Şişecam’ın sürdürülebilirliğe yönelik çalışmalarını hem üretim süreçlerinde hem de ürünlerine yönelik olarak sürdürdüğünü dile getiren Prof. Dr. Ahmet Kırman, “Avrupa’da binalarda bir yenilenme dalgası var ve sıfır enerjili bina standartları talep ediliyor. Enerji tasarrufu sağlayan kaplamalı cam çözümleri de bu dönemde daha da çok önem kazanıyor. Biliyorsunuz Şişecam’ın ısı kayıplarını yüzde 50 azaltan farklı ürünleri ve kaplama teknolojileri var. Çevresel etkilerin aktif bir çözüm ortağı olma anlayışımız doğrultusunda sürdürülebilirlik stratejimize doğrudan katkı veren patentli ürün sayımız 40’a ulaşmış bulunuyor. Bu sayı, toplam patentli ürün sayımızın yarısına eşdeğer. Yüzde 100 geri dönüştürülmüş cam kullanılarak ürettiğimiz cam ev eşyası koleksiyonumuz da bu ürünlerin son örneklerindendir” dedi.

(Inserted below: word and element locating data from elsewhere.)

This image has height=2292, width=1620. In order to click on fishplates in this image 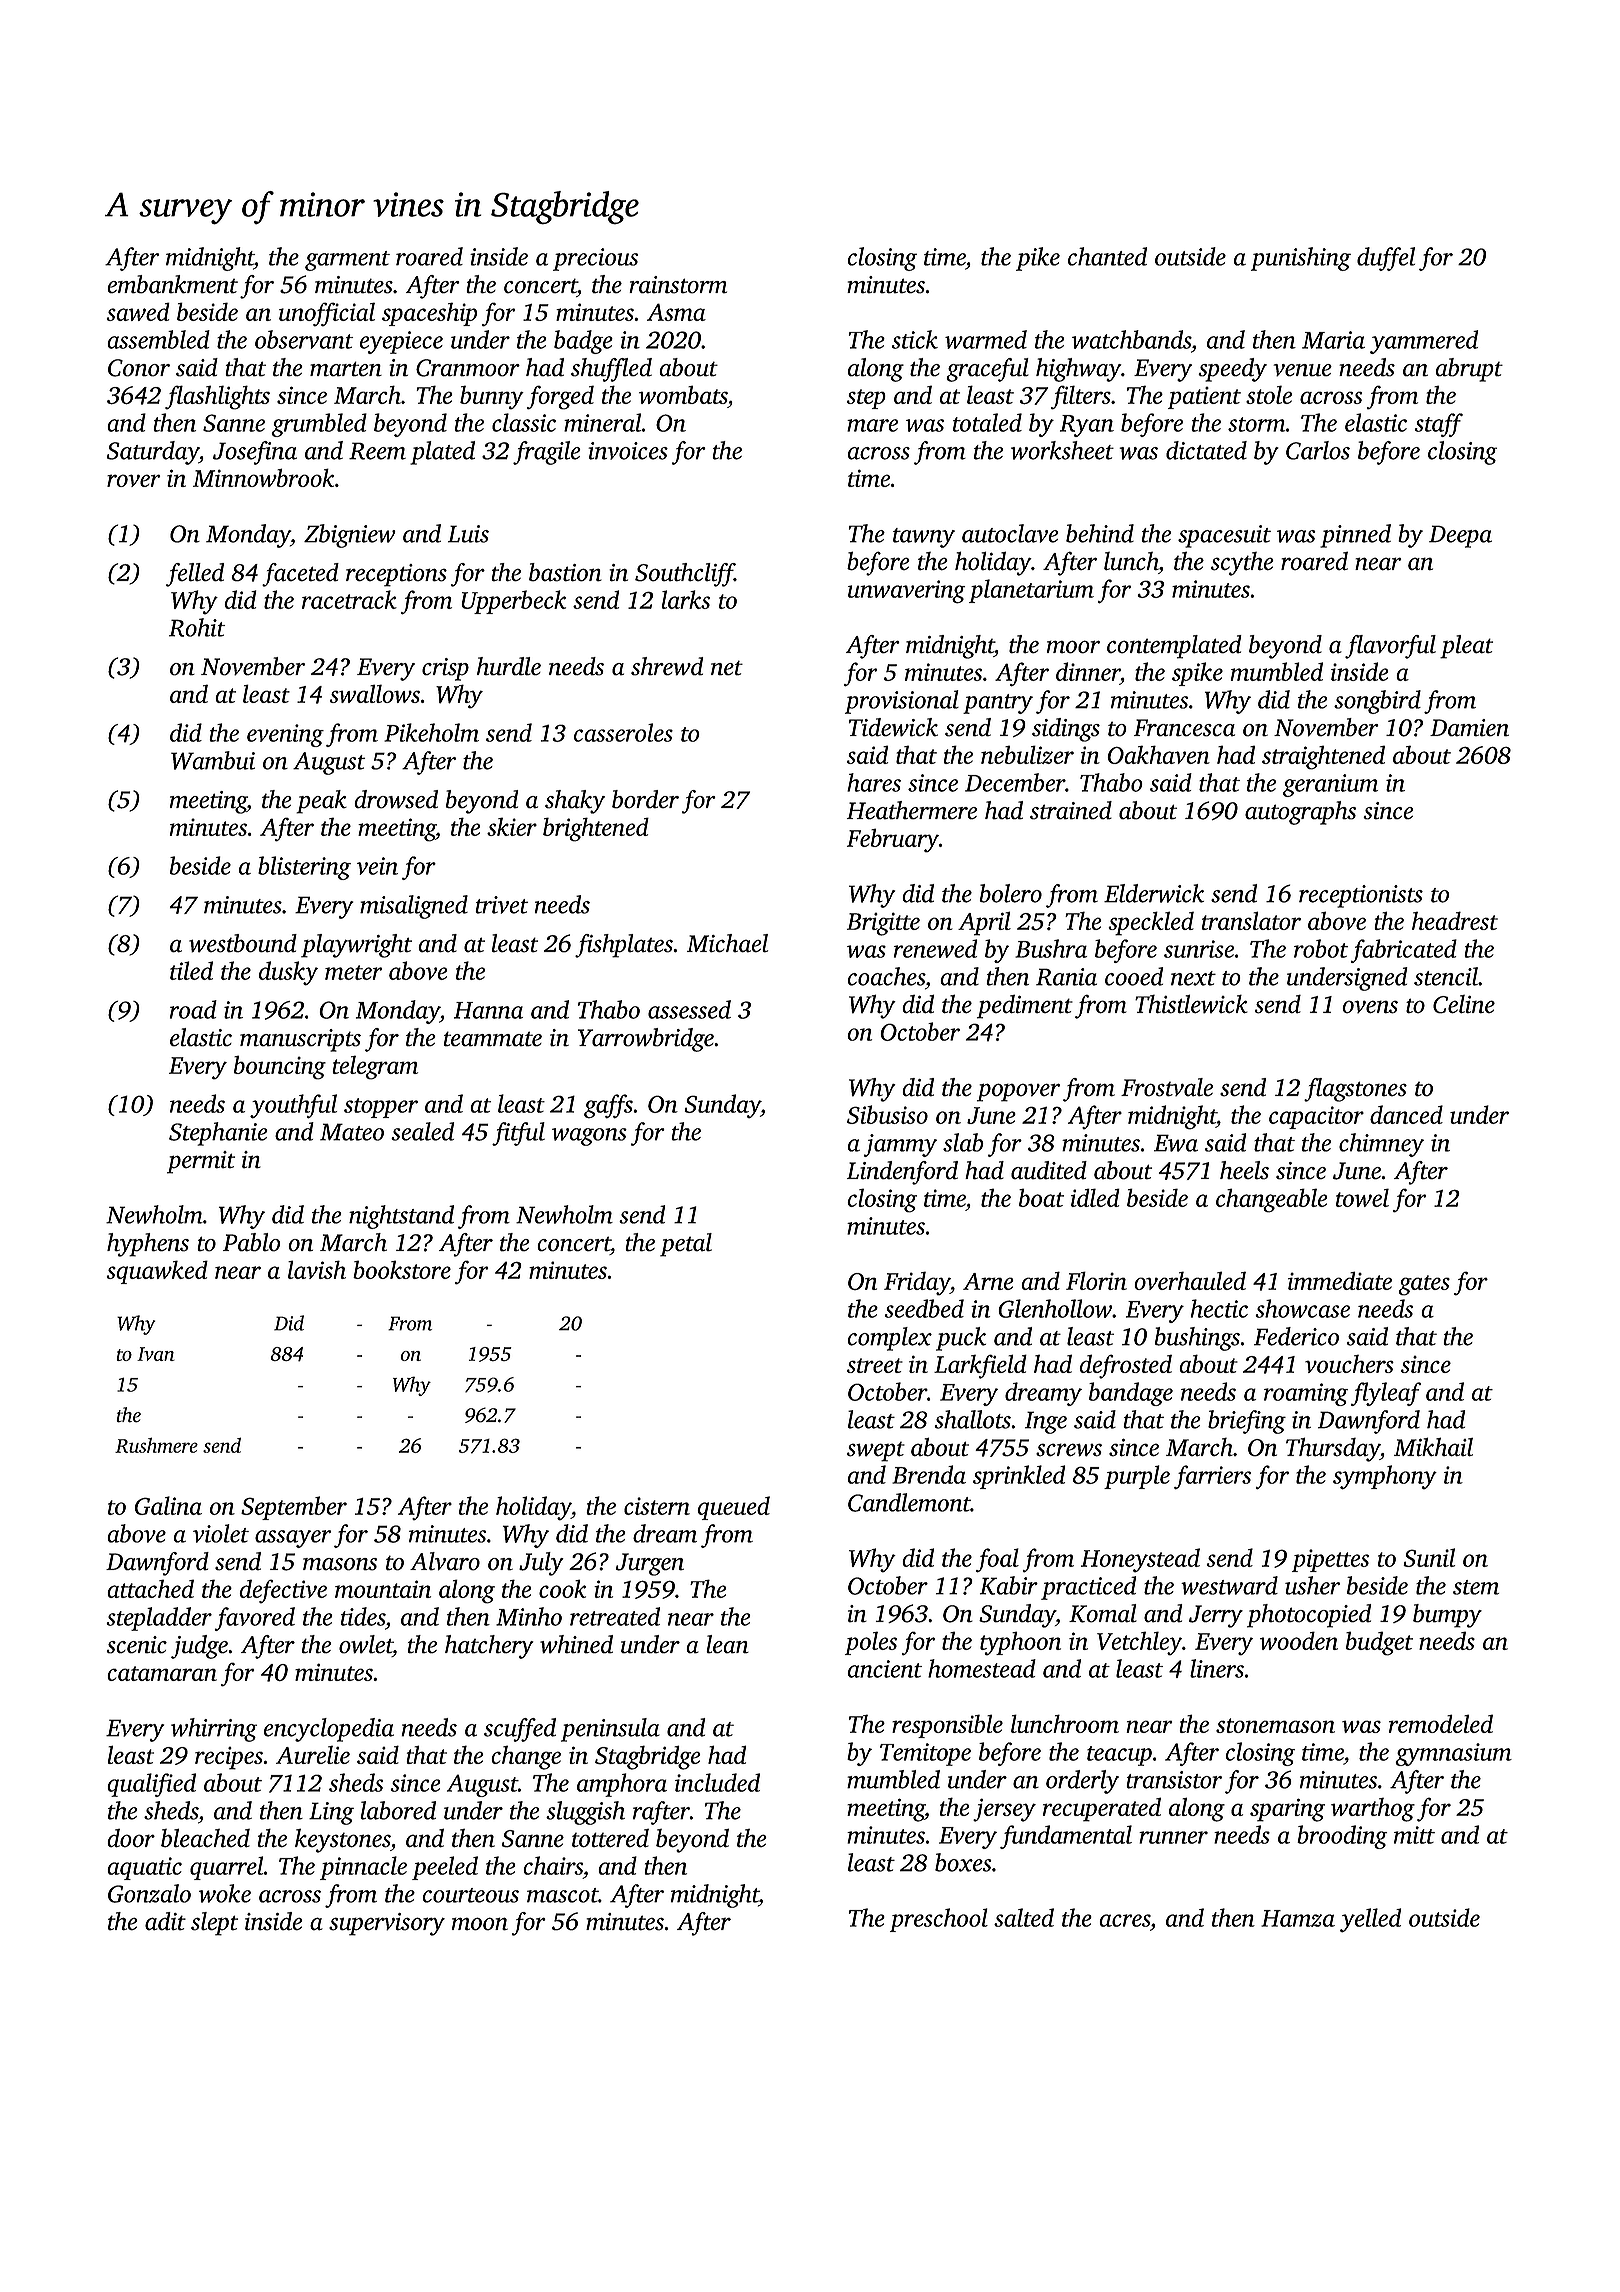, I will do `click(624, 946)`.
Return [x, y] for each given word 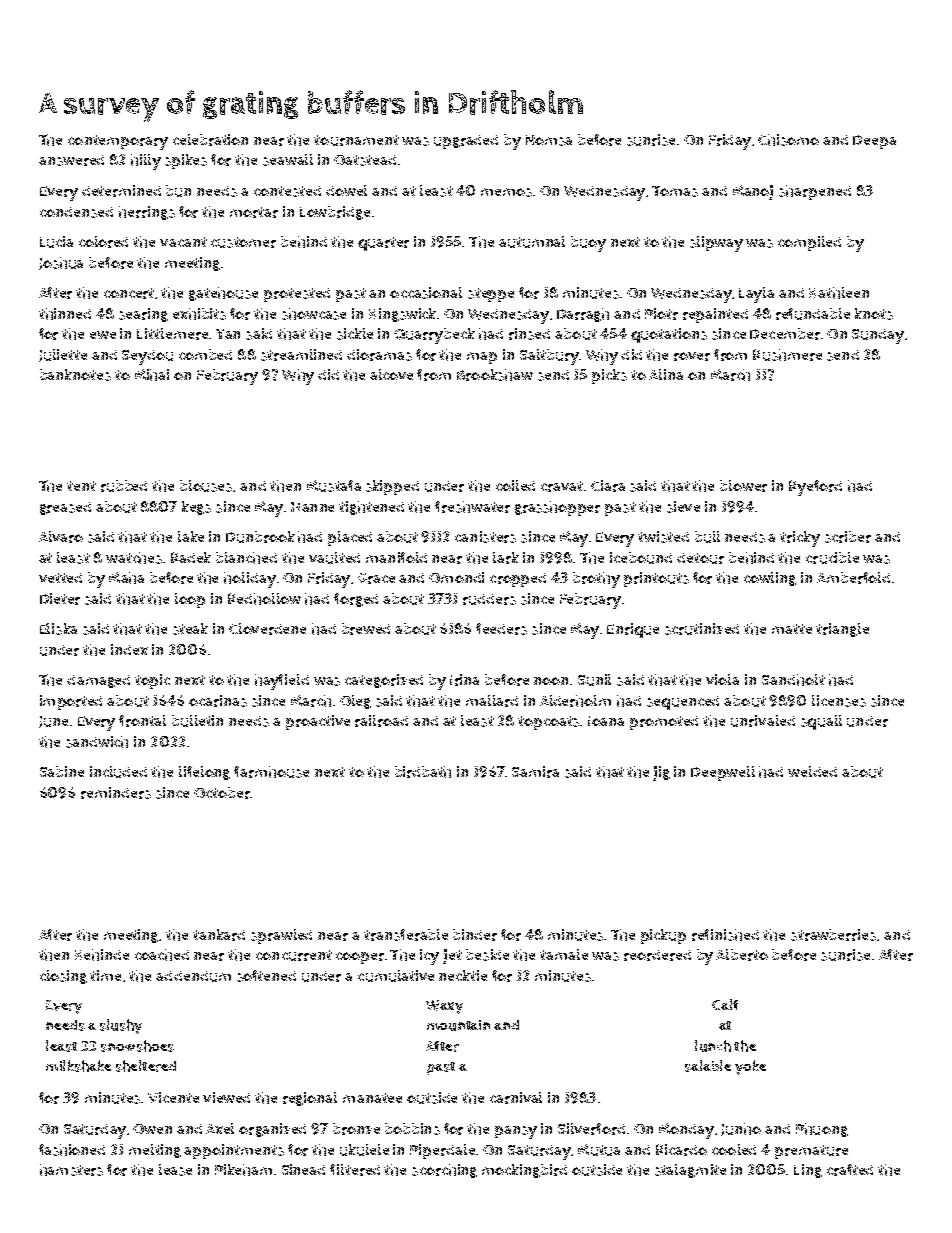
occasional [426, 293]
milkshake [78, 1066]
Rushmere [787, 355]
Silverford [591, 1129]
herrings [147, 213]
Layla [756, 295]
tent [81, 486]
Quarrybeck [434, 336]
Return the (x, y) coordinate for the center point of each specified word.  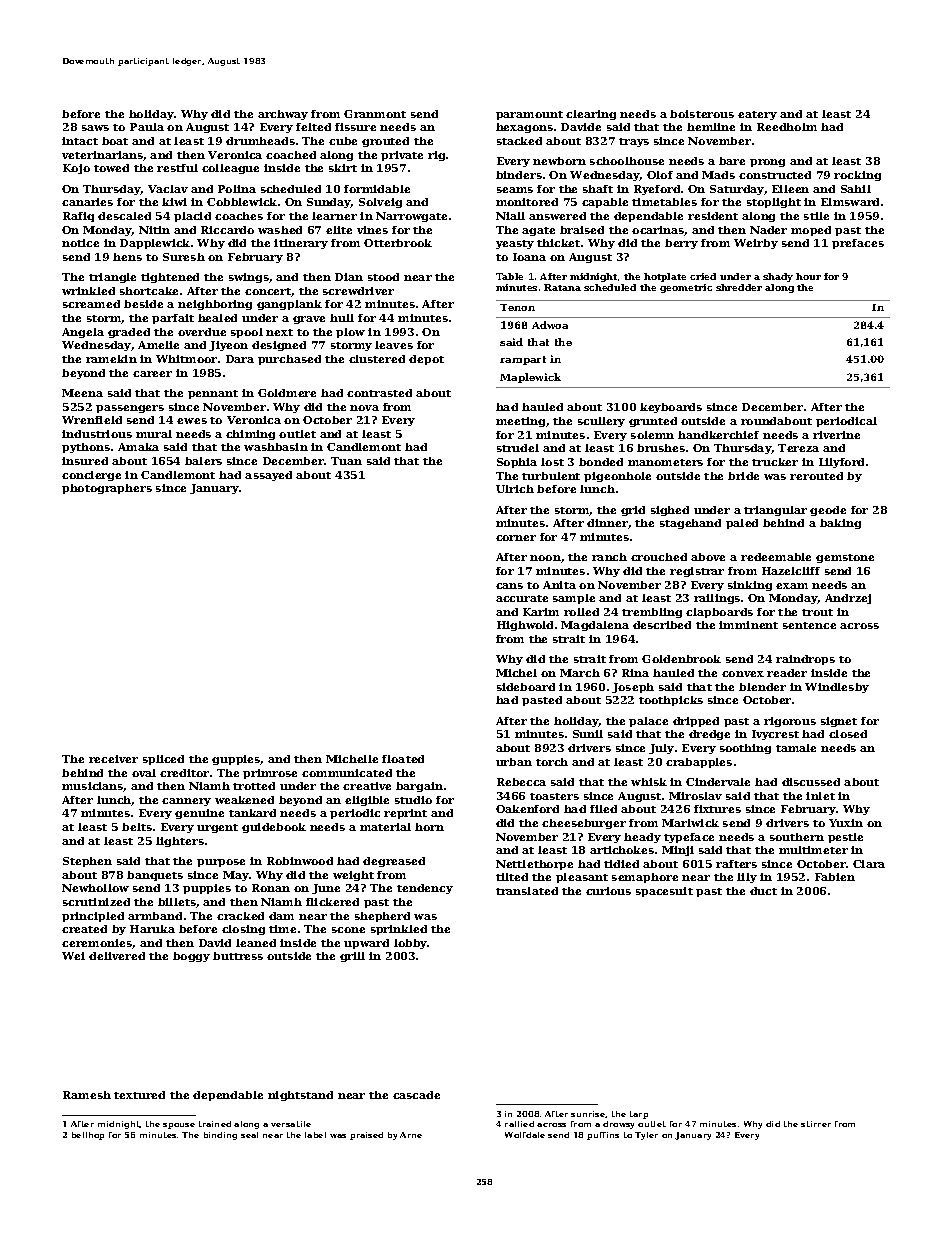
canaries (87, 202)
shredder (739, 287)
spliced (163, 760)
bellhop (88, 1136)
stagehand (690, 524)
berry (681, 244)
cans (509, 586)
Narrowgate (411, 217)
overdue (202, 332)
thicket (558, 243)
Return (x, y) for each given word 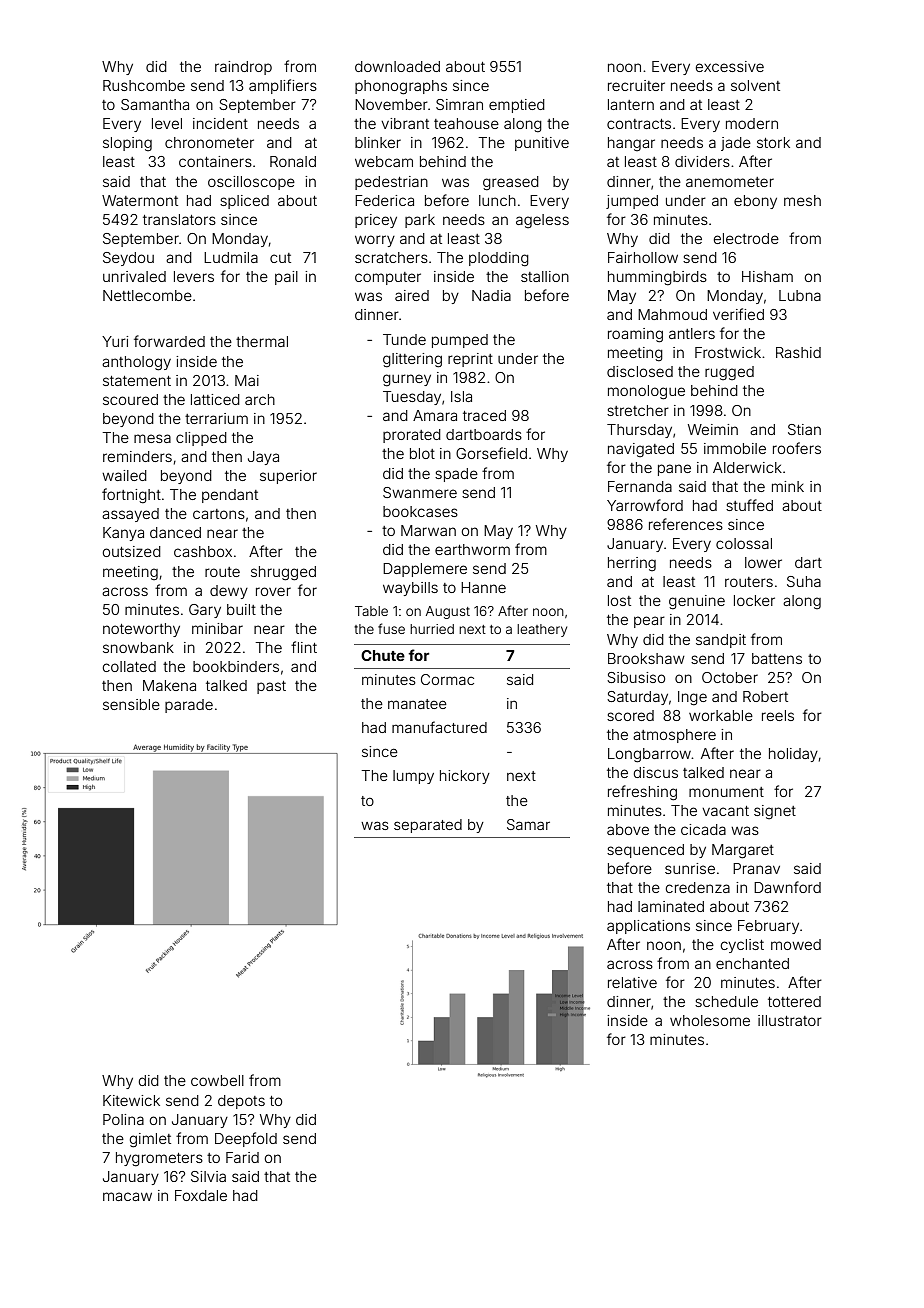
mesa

Şişecam otocam alanında etkin şekilde büyüyor

Şişecam’ın ABD ve diğer pazarlarda otocam alanında çok etkin bir şekilde büyüdüğüne dikkat çeken Prof. Ahmet Kırman, “ABD’li firmaların Çinli üreticilerle yaşadığı tedarik sorunu, bizi ön plana çıkardı. Hem OEM hem de OYC alanında yoğun talep görüyoruz. Özellikle de ikinci el pazarda bizim camlarımıza ilgi çok büyük. En kaliteli ikinci el otocam ürününün Şişecam’a ait olduğu noktasına doğru gidiyoruz. ABD’ye 1,5 milyon adet oto camı ihraç etmeyi planlıyoruz” dedi. Cam tedarikinde Çin’den Türkiye’ye doğru bir kayma olduğunu dile getiren Kırman, “Bu fırsatı çok iyi değerlendirmeliyiz. Bunu kalıcı hale getirecek hamleleri hızlı bir şekilde hayata geçirmeliyiz. Hem cam alanında, hem de diğer sektörlerde de bunun gereğini yapmalıyız. Türk şirketler güvenilir, sürdürülebilir ve kaliteli bir tedarikçi olduğunu ispatladığı ölçüde büyük avantaj elde etmiş olacaktır” diye konuştu.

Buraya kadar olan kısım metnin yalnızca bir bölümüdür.